It’s time to add some bran to your diet. As we’ve seen with previous studies, a diet that includes plenty of whole grains may help lower the risk of developing Type 2 diabetes and heart disease. Now, a new study reveals whole grains actually have the potential to help protect the heart even among those who have already been diagnosed with Type 2 diabetes.
It seems the fibrous, outer layer of the whole grain–called bran– plays a key role, according to Dr. Lu Qi, one of the researchers on the study. Unlike refined grains (such as white flour), whole grains contain more fiber through their bran content. This latest research builds on past findings that suggest fiber and other beneficial compounds in whole grains can be useful in lowering cholesterol, insulin and blood sugar levels, while also improving the body’s circulatory system.
This was an extensive study and the results are noteworthy — Dr. Qi and his team followed 7,800 U.S. women aged 30-55 over a period of 26 years as part of the Nurses Health Study cohort. During the study period, participants with the highest bran intake were 28% less likely to die of any cause than those consuming the least amount of bran. When looking specifically at cardiovascular disease (heart disease or stroke), the women with the highest bran intake were 35% less likely to die compared to the women with the lowest intake. Those consuming the most bran (about 9 grams per day) had an intake about 10 times higher than the lowest-intake group.

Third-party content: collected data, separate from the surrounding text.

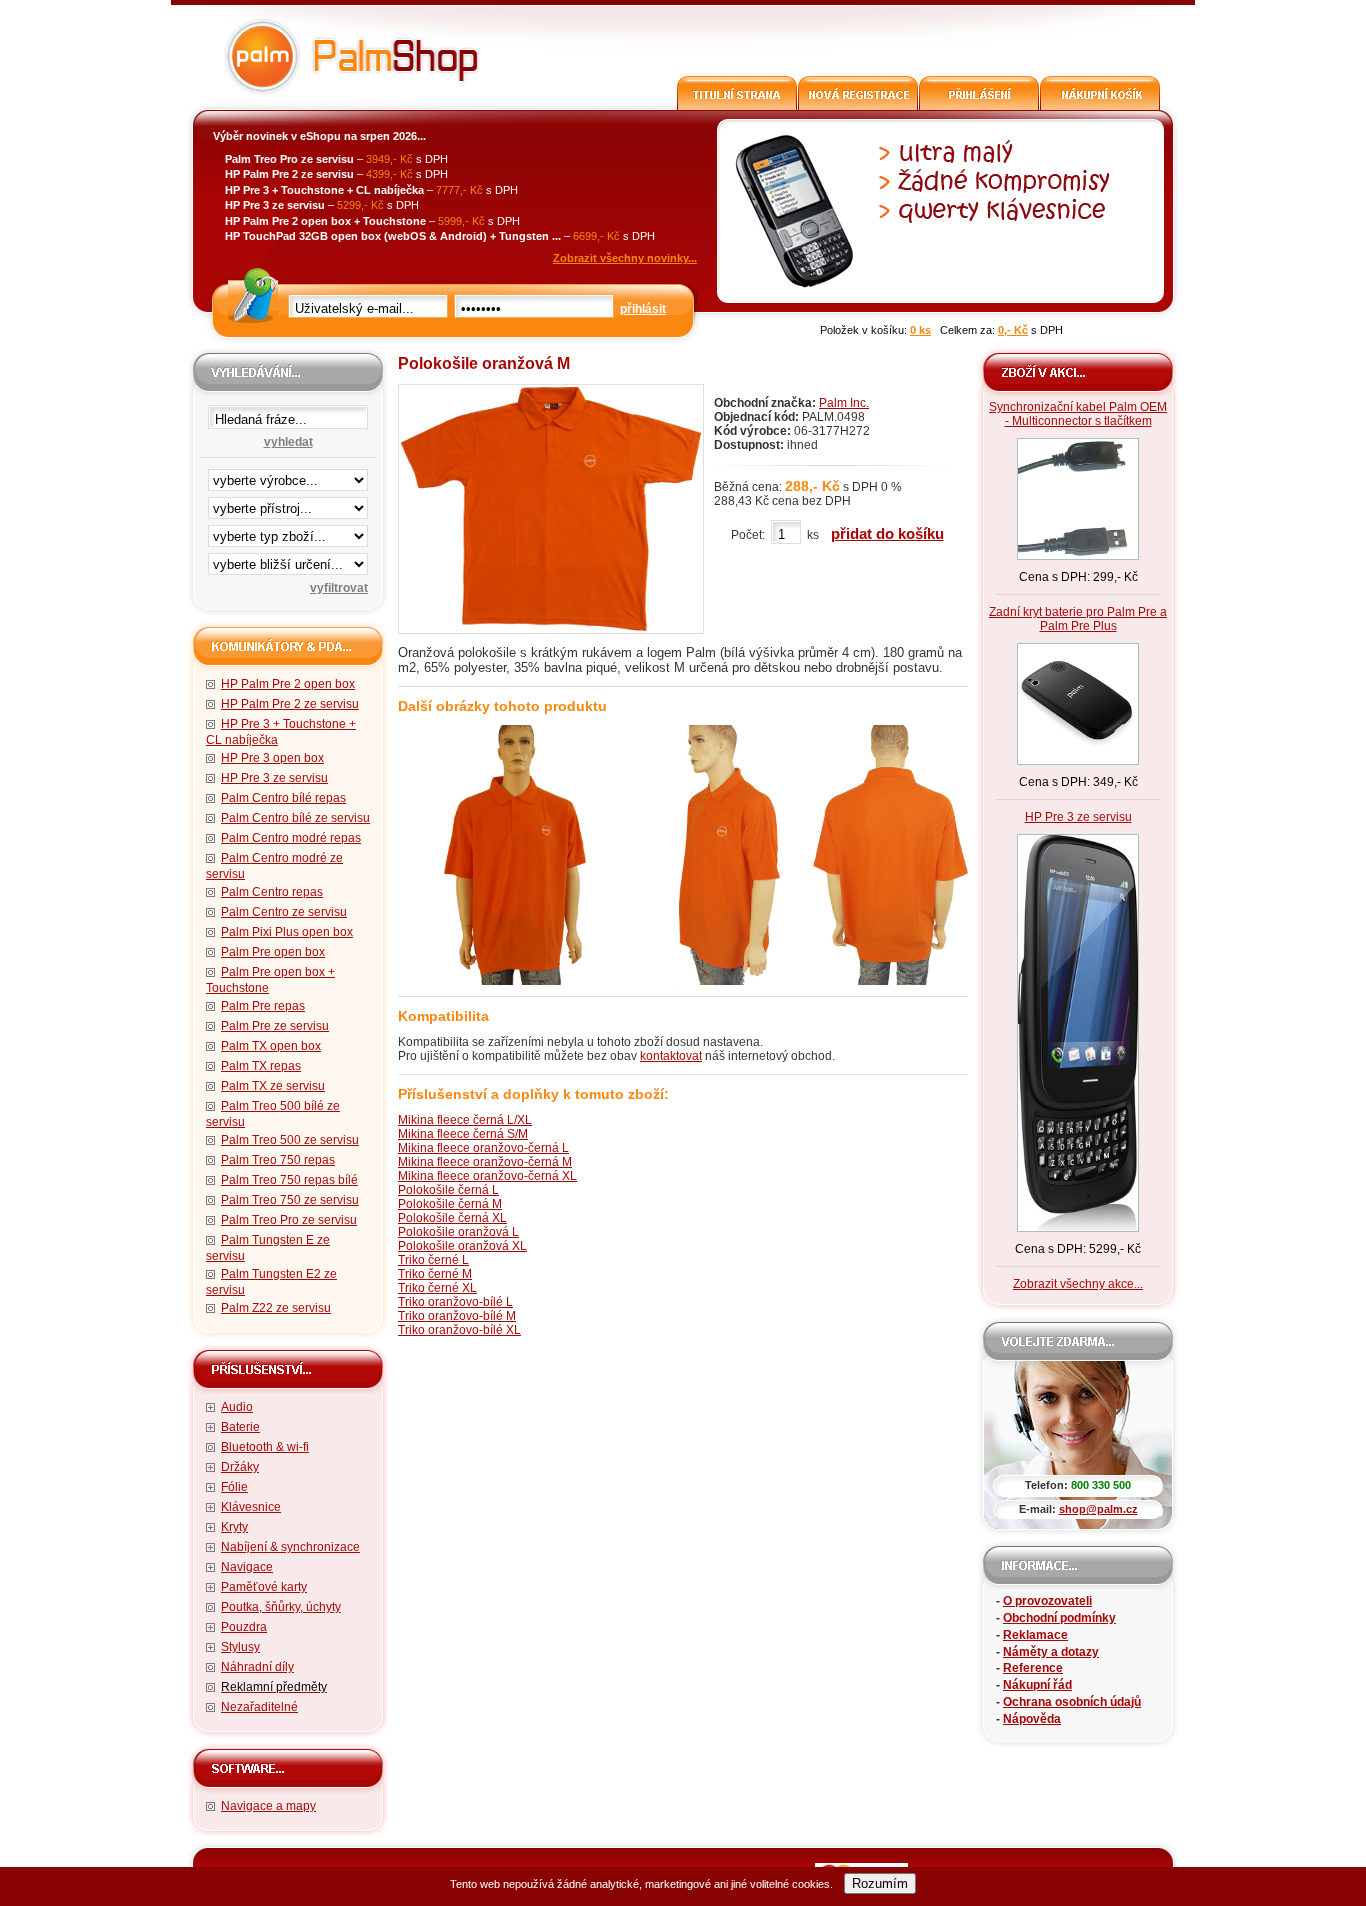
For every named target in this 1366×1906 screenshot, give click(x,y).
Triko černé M (435, 1274)
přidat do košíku (887, 533)
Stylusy (240, 1647)
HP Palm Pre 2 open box (288, 684)
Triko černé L (433, 1260)
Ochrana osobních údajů (1072, 1702)
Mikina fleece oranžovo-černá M (485, 1162)
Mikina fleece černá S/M (463, 1134)
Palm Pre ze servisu (275, 1026)
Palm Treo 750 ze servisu (290, 1200)
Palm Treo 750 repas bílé (289, 1180)
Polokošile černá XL (452, 1218)
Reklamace (1035, 1635)
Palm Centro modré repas (291, 838)
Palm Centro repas (272, 892)
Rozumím (880, 1883)
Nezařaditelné (259, 1707)
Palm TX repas (261, 1066)
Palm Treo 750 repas (278, 1160)
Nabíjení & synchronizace (290, 1547)
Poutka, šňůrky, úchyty (281, 1607)
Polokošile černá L (448, 1190)
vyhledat (288, 442)
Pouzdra (244, 1627)
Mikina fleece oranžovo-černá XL (487, 1176)
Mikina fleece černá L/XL (465, 1120)
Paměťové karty (264, 1587)
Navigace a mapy (268, 1806)
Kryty (234, 1527)
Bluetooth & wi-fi (265, 1447)
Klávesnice (251, 1507)
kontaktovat (671, 1056)
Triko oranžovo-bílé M (457, 1316)
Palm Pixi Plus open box (287, 932)
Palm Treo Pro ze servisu (289, 1220)
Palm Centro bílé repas (283, 798)
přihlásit (643, 309)
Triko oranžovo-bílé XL (459, 1330)
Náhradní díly (257, 1667)
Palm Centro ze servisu (284, 912)
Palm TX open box (271, 1046)
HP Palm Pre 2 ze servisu (290, 704)
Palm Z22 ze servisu (276, 1308)
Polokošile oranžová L (458, 1232)
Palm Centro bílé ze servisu (295, 818)
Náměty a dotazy (1051, 1652)
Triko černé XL (437, 1288)
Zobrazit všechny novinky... (625, 258)
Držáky (240, 1467)
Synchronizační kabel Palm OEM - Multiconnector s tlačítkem (1078, 414)
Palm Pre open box (273, 952)
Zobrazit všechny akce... (1078, 1284)
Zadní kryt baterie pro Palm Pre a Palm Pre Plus (1078, 619)
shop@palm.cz (1098, 1509)
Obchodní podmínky (1059, 1618)
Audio (237, 1407)
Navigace (247, 1567)
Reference (1033, 1668)
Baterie (240, 1427)
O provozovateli (1047, 1601)
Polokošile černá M (450, 1204)
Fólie (234, 1487)
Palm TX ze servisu (273, 1086)
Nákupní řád (1037, 1685)
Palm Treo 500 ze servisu (290, 1140)
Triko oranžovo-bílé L (455, 1302)
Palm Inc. (844, 403)
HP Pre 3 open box (272, 758)
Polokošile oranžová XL (462, 1246)
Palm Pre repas (263, 1006)
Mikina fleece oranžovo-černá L (483, 1148)
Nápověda (1032, 1719)
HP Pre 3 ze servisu (274, 778)
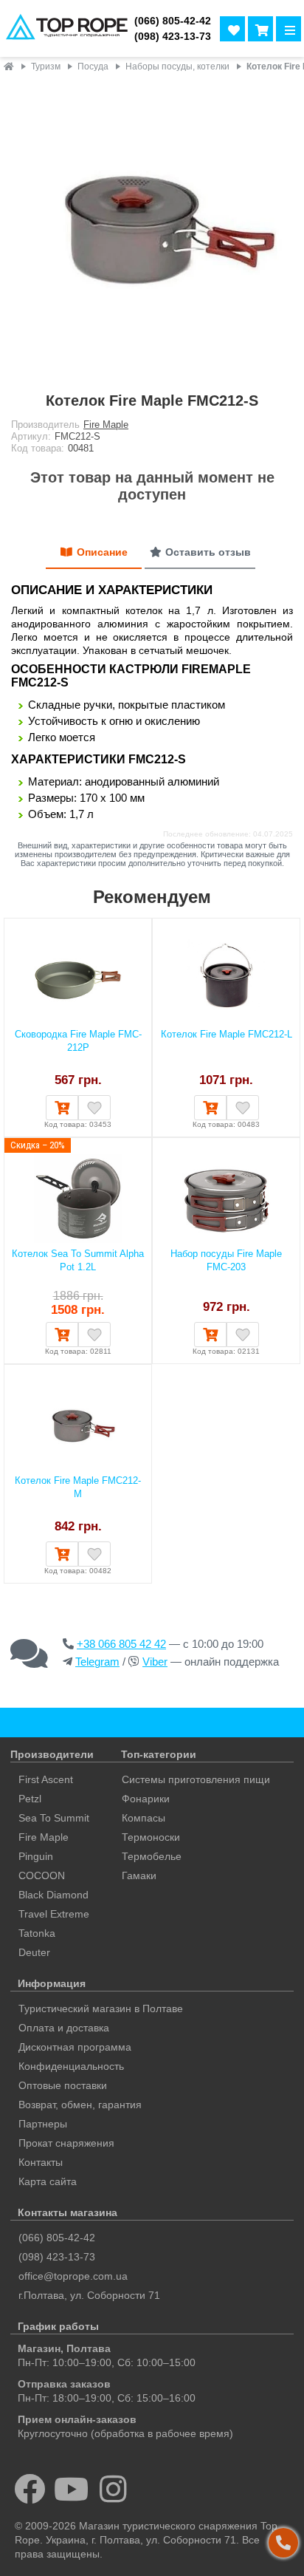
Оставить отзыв (208, 552)
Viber (154, 1661)
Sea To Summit (53, 1818)
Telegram (97, 1661)
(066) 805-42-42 (172, 21)
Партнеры (42, 2124)
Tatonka (36, 1933)
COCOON (41, 1875)
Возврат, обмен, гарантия (80, 2104)
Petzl (29, 1799)
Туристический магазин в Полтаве (100, 2008)
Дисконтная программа (74, 2047)
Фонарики (146, 1799)
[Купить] (62, 1107)
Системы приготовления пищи (196, 1779)
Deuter (34, 1952)
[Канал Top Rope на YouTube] (71, 2488)
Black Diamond (53, 1895)
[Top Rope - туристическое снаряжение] (64, 28)
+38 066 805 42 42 (121, 1644)
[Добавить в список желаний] (94, 1107)
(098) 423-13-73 (172, 36)
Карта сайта (47, 2181)
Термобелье (152, 1856)
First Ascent (45, 1779)
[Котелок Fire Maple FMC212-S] (152, 229)
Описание (102, 552)
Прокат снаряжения (66, 2143)
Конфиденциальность (71, 2066)
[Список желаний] (232, 28)
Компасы (143, 1818)
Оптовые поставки (62, 2085)
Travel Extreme (53, 1914)
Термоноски (151, 1837)
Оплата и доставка (63, 2028)
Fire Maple (105, 424)
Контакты (40, 2162)
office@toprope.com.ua (73, 2276)
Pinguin (35, 1856)
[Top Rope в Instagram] (113, 2488)
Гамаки (139, 1875)
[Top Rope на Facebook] (29, 2488)
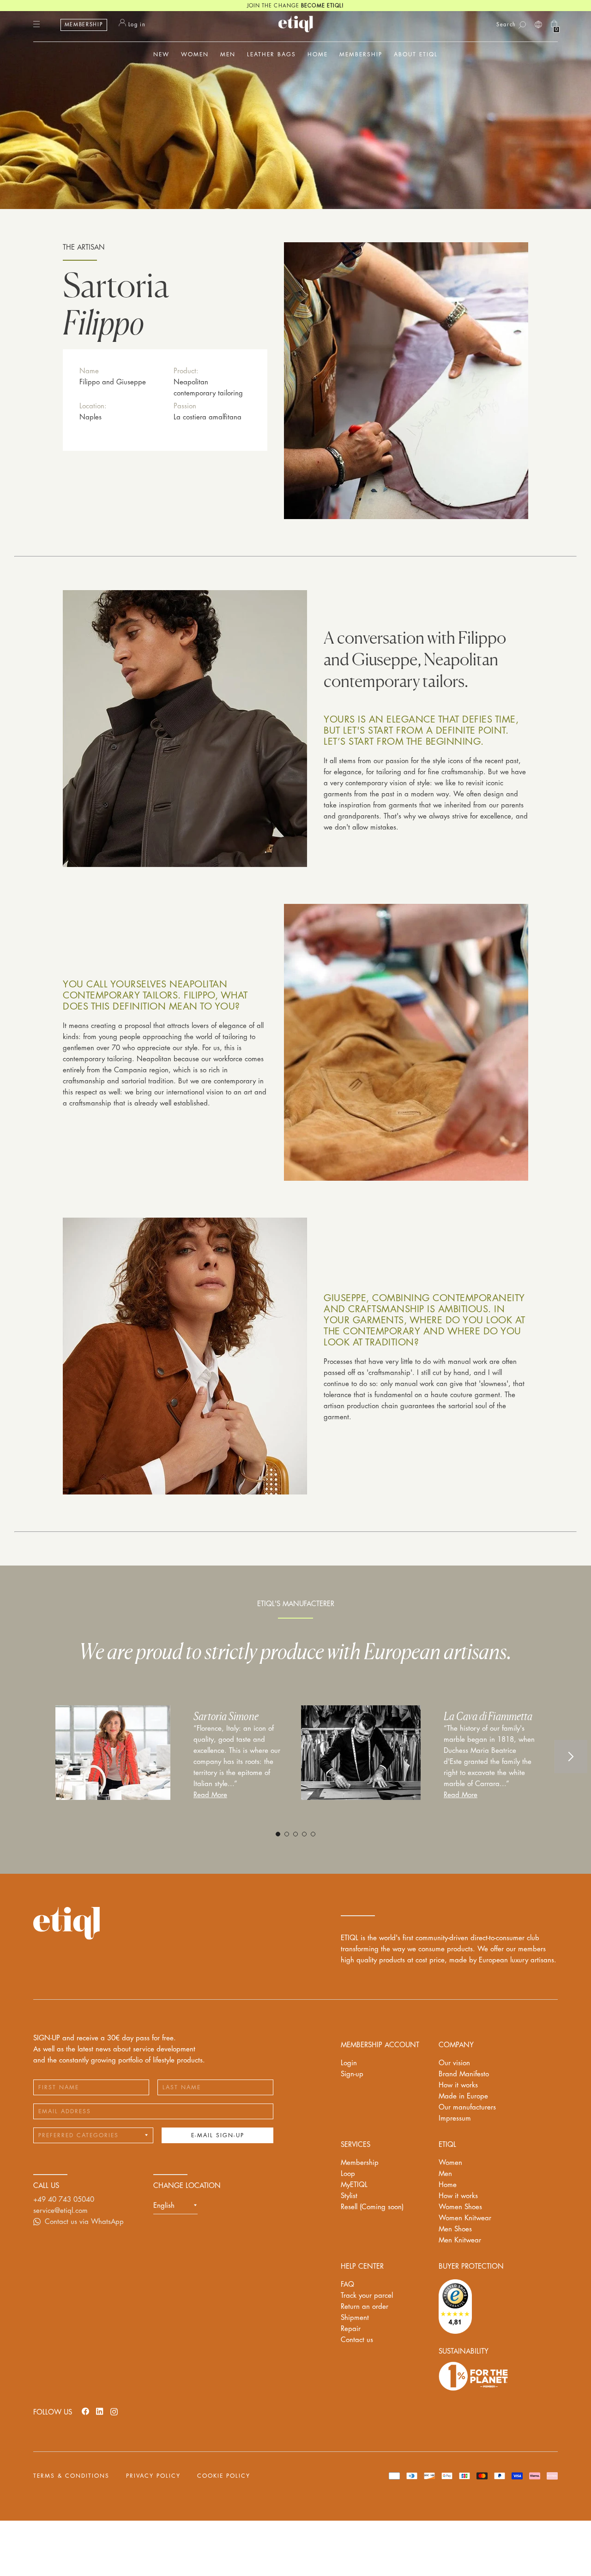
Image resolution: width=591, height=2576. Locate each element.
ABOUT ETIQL (416, 54)
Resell (372, 2207)
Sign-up (352, 2074)
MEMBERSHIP (84, 24)
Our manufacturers (467, 2107)
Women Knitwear (465, 2218)
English (164, 2205)
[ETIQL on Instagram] (114, 2411)
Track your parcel (367, 2295)
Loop (348, 2173)
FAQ (347, 2284)
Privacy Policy (153, 2476)
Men (445, 2173)
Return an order (364, 2306)
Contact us (357, 2340)
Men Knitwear (460, 2240)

Other factors may contribute to lower risks, but among those eating more bran, it didn’t seem to be simply due to having a healthier lifestyle. The reduced risk of death among high bran-eaters took into account factors such as weight, fat and calorie intake, exercise, and smoking or drinking habits. Dr. Qi suggested diabetics might try to replace refined grains in their diets with bran-rich whole grains.
Experts generally recommend adults eat at least 3-4 “ounce equivalents” of whole grains daily, which would equate to 3-4 slices of 100% whole grain bread, or 3-4 cups of whole grain cereal. Other ways to specifically add more bran into your diet include eating cooked oat bran cereal for breakfast or sprinkling wheat bran onto soups, cereals, yogurt or salads.